Stored records
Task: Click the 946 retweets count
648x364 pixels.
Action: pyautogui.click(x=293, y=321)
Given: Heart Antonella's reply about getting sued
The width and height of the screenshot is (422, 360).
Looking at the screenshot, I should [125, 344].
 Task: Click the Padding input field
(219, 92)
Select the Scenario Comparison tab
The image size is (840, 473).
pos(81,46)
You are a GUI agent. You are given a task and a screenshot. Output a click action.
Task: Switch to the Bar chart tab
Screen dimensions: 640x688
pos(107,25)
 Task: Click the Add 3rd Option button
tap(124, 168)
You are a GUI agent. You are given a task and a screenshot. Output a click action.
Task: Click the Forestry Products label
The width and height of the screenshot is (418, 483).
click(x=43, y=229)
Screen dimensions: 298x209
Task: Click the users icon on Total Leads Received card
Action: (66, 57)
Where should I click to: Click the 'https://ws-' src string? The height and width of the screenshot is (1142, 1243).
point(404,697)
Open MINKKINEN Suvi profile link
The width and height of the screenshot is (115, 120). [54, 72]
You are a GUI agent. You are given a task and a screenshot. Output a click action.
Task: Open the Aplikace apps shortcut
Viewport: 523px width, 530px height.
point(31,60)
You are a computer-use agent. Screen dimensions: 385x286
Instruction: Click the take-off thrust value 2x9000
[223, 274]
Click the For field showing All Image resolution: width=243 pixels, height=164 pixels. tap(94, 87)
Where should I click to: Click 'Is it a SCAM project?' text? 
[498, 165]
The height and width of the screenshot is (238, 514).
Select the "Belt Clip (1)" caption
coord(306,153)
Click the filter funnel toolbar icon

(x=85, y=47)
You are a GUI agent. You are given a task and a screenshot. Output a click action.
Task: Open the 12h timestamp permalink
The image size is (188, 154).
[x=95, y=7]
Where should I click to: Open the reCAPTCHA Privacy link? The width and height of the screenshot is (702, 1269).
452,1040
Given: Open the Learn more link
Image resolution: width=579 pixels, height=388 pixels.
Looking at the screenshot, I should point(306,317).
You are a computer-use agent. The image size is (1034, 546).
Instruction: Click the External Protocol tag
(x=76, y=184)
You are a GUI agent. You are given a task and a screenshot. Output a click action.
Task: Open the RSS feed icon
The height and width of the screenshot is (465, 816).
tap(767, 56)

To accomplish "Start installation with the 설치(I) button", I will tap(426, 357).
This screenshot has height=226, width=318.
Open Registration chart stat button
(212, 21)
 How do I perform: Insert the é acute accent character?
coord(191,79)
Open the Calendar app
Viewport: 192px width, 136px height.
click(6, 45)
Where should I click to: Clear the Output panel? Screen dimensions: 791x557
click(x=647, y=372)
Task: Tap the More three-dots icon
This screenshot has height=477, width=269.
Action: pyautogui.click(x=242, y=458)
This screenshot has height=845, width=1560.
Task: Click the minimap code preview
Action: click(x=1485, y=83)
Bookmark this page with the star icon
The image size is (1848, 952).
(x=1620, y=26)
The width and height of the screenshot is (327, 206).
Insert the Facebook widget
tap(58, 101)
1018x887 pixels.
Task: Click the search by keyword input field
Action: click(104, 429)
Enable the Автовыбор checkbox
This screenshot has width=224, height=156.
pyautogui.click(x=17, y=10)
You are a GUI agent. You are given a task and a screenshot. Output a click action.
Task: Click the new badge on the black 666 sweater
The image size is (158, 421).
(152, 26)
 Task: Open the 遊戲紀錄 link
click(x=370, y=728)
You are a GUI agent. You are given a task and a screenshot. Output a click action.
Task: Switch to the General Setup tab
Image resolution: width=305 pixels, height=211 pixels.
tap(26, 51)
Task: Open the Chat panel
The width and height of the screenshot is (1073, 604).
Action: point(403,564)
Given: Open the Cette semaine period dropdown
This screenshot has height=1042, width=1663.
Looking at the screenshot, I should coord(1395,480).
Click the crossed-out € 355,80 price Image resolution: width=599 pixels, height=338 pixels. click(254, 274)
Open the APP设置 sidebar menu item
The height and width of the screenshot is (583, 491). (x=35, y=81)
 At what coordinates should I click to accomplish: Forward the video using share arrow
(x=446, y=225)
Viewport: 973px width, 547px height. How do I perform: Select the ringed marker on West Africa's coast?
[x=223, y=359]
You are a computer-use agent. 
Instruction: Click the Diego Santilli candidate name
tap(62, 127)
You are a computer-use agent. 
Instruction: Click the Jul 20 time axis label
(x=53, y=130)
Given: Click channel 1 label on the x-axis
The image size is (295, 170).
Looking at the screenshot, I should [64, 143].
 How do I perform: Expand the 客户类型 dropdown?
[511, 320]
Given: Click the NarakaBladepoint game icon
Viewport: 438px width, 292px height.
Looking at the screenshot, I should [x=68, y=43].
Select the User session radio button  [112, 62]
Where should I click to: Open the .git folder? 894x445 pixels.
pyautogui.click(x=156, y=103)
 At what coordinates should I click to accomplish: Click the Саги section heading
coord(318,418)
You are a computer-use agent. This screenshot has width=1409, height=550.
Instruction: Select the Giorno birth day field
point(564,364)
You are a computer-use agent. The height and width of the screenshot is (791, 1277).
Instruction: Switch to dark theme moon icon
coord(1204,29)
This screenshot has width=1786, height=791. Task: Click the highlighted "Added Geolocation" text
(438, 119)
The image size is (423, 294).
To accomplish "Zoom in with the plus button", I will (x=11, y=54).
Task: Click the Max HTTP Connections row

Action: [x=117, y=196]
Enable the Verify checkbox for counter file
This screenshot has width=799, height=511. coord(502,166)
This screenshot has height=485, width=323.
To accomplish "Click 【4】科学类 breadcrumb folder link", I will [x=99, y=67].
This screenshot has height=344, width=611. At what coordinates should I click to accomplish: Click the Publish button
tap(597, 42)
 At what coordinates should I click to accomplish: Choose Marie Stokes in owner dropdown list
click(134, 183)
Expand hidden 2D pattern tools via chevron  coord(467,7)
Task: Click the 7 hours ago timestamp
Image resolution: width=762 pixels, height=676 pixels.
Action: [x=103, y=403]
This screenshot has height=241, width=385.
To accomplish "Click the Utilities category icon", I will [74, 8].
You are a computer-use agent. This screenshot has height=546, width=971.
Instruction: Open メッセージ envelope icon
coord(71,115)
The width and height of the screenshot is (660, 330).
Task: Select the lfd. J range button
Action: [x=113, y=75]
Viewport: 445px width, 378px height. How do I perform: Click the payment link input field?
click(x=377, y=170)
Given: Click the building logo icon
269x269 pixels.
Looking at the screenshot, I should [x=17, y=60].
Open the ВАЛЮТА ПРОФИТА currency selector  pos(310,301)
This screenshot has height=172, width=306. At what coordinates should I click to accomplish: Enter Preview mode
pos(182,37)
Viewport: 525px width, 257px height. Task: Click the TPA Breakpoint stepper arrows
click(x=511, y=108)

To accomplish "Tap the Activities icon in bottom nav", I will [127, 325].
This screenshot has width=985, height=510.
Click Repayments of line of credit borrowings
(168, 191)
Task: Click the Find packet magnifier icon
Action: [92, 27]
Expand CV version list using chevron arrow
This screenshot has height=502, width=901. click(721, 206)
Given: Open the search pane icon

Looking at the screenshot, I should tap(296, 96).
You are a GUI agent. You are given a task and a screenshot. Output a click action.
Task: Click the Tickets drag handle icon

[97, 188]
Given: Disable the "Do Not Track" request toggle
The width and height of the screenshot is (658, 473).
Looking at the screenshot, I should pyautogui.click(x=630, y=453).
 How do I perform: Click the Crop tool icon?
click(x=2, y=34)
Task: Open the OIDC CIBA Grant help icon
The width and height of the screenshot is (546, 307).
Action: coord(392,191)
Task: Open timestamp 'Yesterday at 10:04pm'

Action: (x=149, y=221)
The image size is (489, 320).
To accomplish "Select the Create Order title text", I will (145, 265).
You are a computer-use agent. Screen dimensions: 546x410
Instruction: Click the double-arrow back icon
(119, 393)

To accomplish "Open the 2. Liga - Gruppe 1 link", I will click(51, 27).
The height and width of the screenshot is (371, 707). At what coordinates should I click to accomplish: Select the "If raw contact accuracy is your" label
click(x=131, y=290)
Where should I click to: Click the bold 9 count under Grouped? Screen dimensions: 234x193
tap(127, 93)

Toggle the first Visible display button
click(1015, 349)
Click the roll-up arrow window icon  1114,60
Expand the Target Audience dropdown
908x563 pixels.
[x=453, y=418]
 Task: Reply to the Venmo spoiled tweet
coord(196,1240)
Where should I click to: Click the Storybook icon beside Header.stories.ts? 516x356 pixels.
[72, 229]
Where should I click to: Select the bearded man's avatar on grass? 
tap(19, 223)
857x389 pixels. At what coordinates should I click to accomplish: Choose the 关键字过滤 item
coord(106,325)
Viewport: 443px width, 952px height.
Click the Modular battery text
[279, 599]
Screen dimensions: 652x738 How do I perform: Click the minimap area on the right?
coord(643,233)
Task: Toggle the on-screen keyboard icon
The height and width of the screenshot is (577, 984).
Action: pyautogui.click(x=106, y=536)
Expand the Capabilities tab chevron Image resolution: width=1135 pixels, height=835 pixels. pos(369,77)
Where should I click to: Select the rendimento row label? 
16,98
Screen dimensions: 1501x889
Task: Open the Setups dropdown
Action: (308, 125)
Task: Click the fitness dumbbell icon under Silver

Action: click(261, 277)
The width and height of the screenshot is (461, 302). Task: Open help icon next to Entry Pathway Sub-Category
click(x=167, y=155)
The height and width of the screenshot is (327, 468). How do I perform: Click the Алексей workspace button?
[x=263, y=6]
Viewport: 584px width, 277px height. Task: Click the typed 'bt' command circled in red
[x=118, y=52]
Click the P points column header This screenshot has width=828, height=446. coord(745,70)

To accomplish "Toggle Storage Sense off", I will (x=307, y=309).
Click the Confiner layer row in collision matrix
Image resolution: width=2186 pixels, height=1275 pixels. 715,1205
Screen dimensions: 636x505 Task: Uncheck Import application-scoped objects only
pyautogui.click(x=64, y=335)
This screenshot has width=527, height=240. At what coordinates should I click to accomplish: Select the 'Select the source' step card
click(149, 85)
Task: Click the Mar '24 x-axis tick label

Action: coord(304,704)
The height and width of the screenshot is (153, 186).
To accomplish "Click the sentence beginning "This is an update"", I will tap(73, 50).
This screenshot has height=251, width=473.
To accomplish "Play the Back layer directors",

> **Task details**
Where a line of the records has the string "computer", copy that line.

> **Exercise answer**
You are a computer-use agent. Screen dimensions: 385x286
You are a computer-use agent. The image size is (1034, 546).
You are a computer-use agent. 
You are a computer-use agent. 
You are a computer-use agent. This screenshot has width=1409, height=550.
You are a computer-use agent. The height and width of the screenshot is (791, 1277).
You are a computer-use agent. This screenshot has height=546, width=971.
You are a computer-use agent. Screen dimensions: 546x410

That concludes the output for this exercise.